▶ **WHAT THE EXERCISE ASKS**
Repeat the whole listing below word for word, leaving nothing out and changing nothing.

Location data for elements and text:
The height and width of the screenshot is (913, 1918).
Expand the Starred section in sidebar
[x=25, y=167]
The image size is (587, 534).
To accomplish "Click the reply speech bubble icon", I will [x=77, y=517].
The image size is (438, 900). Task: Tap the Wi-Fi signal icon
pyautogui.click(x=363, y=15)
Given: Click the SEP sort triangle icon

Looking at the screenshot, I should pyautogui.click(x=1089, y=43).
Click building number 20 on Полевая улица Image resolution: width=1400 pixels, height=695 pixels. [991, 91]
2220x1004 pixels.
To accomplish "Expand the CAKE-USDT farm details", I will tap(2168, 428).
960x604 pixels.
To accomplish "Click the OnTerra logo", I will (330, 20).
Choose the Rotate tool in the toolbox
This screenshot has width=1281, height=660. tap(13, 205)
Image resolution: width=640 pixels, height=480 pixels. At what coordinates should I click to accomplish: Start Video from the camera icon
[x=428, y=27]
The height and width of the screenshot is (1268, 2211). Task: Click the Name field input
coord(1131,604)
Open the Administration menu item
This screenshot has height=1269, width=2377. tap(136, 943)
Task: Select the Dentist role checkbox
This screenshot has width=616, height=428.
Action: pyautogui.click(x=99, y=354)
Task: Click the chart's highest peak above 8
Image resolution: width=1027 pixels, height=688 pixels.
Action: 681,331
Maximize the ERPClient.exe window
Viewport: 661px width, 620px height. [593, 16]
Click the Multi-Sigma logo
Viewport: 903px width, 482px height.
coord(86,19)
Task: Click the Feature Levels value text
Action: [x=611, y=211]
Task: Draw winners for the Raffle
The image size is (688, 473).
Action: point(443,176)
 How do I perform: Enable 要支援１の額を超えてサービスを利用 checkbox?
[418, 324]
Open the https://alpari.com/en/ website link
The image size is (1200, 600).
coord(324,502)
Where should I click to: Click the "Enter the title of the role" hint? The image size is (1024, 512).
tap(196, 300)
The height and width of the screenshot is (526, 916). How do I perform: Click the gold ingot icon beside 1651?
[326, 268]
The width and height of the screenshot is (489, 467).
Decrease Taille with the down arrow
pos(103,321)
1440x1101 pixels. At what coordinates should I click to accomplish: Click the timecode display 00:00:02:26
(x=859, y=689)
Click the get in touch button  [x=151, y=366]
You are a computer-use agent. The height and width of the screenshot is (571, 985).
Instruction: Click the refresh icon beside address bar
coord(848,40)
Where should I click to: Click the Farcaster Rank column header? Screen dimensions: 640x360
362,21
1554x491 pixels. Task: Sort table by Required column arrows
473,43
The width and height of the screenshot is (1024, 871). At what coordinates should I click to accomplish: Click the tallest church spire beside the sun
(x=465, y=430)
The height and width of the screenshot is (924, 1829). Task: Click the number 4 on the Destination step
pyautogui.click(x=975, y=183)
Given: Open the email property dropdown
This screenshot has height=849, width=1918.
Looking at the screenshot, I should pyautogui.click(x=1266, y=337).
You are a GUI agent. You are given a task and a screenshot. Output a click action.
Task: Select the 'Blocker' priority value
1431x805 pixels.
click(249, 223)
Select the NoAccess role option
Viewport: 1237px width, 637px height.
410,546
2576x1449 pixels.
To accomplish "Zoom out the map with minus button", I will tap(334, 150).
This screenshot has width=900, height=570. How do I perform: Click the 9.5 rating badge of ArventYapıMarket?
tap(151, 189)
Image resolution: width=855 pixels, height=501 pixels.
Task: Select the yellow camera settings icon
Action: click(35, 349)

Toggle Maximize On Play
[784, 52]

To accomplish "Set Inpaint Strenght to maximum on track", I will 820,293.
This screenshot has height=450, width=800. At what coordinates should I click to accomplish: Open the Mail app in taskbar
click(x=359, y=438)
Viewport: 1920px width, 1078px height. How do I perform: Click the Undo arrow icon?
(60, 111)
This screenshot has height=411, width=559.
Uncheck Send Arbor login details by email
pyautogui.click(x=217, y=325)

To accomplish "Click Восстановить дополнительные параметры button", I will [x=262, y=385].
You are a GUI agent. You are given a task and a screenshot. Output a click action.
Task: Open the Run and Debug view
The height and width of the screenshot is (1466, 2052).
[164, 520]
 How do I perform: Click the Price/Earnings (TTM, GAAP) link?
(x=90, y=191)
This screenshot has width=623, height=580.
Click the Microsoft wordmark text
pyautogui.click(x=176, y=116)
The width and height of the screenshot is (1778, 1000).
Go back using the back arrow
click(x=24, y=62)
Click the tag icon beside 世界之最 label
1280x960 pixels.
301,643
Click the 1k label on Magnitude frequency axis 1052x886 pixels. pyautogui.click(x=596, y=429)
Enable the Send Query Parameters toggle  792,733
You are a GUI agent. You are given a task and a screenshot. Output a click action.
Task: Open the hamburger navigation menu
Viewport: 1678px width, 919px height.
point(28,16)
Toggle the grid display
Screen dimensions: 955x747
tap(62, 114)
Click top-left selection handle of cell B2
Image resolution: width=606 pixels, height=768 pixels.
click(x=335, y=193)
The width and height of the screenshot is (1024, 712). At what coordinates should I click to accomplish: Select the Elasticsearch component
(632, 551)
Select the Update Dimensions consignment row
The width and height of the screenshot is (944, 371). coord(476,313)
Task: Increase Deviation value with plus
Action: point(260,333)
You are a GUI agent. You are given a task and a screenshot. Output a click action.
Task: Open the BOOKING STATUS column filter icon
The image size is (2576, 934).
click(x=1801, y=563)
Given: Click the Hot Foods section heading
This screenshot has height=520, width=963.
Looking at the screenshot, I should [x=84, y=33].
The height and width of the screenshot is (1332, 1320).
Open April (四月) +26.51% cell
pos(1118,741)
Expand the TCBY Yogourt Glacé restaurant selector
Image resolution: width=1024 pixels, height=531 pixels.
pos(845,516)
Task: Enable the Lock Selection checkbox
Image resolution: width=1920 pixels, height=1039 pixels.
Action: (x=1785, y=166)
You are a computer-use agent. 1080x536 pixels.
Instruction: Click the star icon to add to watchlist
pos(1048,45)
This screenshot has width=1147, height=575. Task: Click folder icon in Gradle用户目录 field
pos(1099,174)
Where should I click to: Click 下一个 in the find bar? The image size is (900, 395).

▶ **WORKED SOLUTION**
The height and width of the screenshot is (913, 1918).
Expand the Starred section in sidebar
[x=25, y=167]
The image size is (587, 534).
To accomplish "Click the reply speech bubble icon", I will [x=77, y=517].
The image size is (438, 900). Task: Tap the Wi-Fi signal icon
pyautogui.click(x=363, y=15)
Given: Click the SEP sort triangle icon

Looking at the screenshot, I should pyautogui.click(x=1089, y=43).
Click building number 20 on Полевая улица Image resolution: width=1400 pixels, height=695 pixels. [991, 91]
2220x1004 pixels.
To accomplish "Expand the CAKE-USDT farm details", I will tap(2168, 428).
960x604 pixels.
To accomplish "Click the OnTerra logo", I will (330, 20).
Choose the Rotate tool in the toolbox
This screenshot has width=1281, height=660. tap(13, 205)
Image resolution: width=640 pixels, height=480 pixels. At what coordinates should I click to accomplish: Start Video from the camera icon
[x=428, y=27]
The height and width of the screenshot is (1268, 2211). Task: Click the Name field input
coord(1131,604)
Open the Administration menu item
This screenshot has height=1269, width=2377. tap(136, 943)
Task: Select the Dentist role checkbox
This screenshot has width=616, height=428.
Action: pyautogui.click(x=99, y=354)
Task: Click the chart's highest peak above 8
Image resolution: width=1027 pixels, height=688 pixels.
Action: 681,331
Maximize the ERPClient.exe window
Viewport: 661px width, 620px height. [593, 16]
Click the Multi-Sigma logo
Viewport: 903px width, 482px height.
coord(86,19)
Task: Click the Feature Levels value text
Action: [x=611, y=211]
Task: Draw winners for the Raffle
The image size is (688, 473).
Action: point(443,176)
 How do I perform: Enable 要支援１の額を超えてサービスを利用 checkbox?
[418, 324]
Open the https://alpari.com/en/ website link
The image size is (1200, 600).
coord(324,502)
Where should I click to: Click the "Enter the title of the role" hint? The image size is (1024, 512).
tap(196, 300)
The height and width of the screenshot is (526, 916). How do I perform: Click the gold ingot icon beside 1651?
[326, 268]
The width and height of the screenshot is (489, 467).
Decrease Taille with the down arrow
pos(103,321)
1440x1101 pixels. At what coordinates should I click to accomplish: Click the timecode display 00:00:02:26
(x=859, y=689)
Click the get in touch button  [x=151, y=366]
You are a computer-use agent. The height and width of the screenshot is (571, 985).
Instruction: Click the refresh icon beside address bar
coord(848,40)
Where should I click to: Click the Farcaster Rank column header? Screen dimensions: 640x360
362,21
1554x491 pixels. Task: Sort table by Required column arrows
473,43
The width and height of the screenshot is (1024, 871). At what coordinates should I click to accomplish: Click the tallest church spire beside the sun
(x=465, y=430)
The height and width of the screenshot is (924, 1829). Task: Click the number 4 on the Destination step
pyautogui.click(x=975, y=183)
Given: Open the email property dropdown
This screenshot has height=849, width=1918.
Looking at the screenshot, I should pyautogui.click(x=1266, y=337).
You are a GUI agent. You are given a task and a screenshot. Output a click action.
Task: Select the 'Blocker' priority value
1431x805 pixels.
click(249, 223)
Select the NoAccess role option
Viewport: 1237px width, 637px height.
410,546
2576x1449 pixels.
To accomplish "Zoom out the map with minus button", I will tap(334, 150).
This screenshot has width=900, height=570. How do I perform: Click the 9.5 rating badge of ArventYapıMarket?
tap(151, 189)
Image resolution: width=855 pixels, height=501 pixels.
Task: Select the yellow camera settings icon
Action: click(35, 349)

Toggle Maximize On Play
[784, 52]

To accomplish "Set Inpaint Strenght to maximum on track", I will 820,293.
This screenshot has height=450, width=800. At what coordinates should I click to accomplish: Open the Mail app in taskbar
click(x=359, y=438)
Viewport: 1920px width, 1078px height. How do I perform: Click the Undo arrow icon?
(60, 111)
This screenshot has height=411, width=559.
Uncheck Send Arbor login details by email
pyautogui.click(x=217, y=325)

To accomplish "Click Восстановить дополнительные параметры button", I will [x=262, y=385].
You are a GUI agent. You are given a task and a screenshot. Output a click action.
Task: Open the Run and Debug view
The height and width of the screenshot is (1466, 2052).
[164, 520]
 How do I perform: Click the Price/Earnings (TTM, GAAP) link?
(x=90, y=191)
This screenshot has width=623, height=580.
Click the Microsoft wordmark text
pyautogui.click(x=176, y=116)
The width and height of the screenshot is (1778, 1000).
Go back using the back arrow
click(x=24, y=62)
Click the tag icon beside 世界之最 label
1280x960 pixels.
301,643
Click the 1k label on Magnitude frequency axis 1052x886 pixels. pyautogui.click(x=596, y=429)
Enable the Send Query Parameters toggle  792,733
You are a GUI agent. You are given a task and a screenshot. Output a click action.
Task: Open the hamburger navigation menu
Viewport: 1678px width, 919px height.
point(28,16)
Toggle the grid display
Screen dimensions: 955x747
tap(62, 114)
Click top-left selection handle of cell B2
Image resolution: width=606 pixels, height=768 pixels.
click(x=335, y=193)
The width and height of the screenshot is (1024, 712). At what coordinates should I click to accomplish: Select the Elasticsearch component
(632, 551)
Select the Update Dimensions consignment row
The width and height of the screenshot is (944, 371). coord(476,313)
Task: Increase Deviation value with plus
Action: point(260,333)
You are a GUI agent. You are given a task and a screenshot. Output a click action.
Task: Open the BOOKING STATUS column filter icon
The image size is (2576, 934).
click(x=1801, y=563)
Given: Click the Hot Foods section heading
This screenshot has height=520, width=963.
Looking at the screenshot, I should [x=84, y=33].
The height and width of the screenshot is (1332, 1320).
Open April (四月) +26.51% cell
pos(1118,741)
Expand the TCBY Yogourt Glacé restaurant selector
Image resolution: width=1024 pixels, height=531 pixels.
pos(845,516)
Task: Enable the Lock Selection checkbox
Image resolution: width=1920 pixels, height=1039 pixels.
Action: (x=1785, y=166)
You are a computer-use agent. 1080x536 pixels.
Instruction: Click the star icon to add to watchlist
pos(1048,45)
This screenshot has width=1147, height=575. Task: Click folder icon in Gradle用户目录 field
pos(1099,174)
Where should I click to: Click 下一个 in the find bar? The image size is (900, 395).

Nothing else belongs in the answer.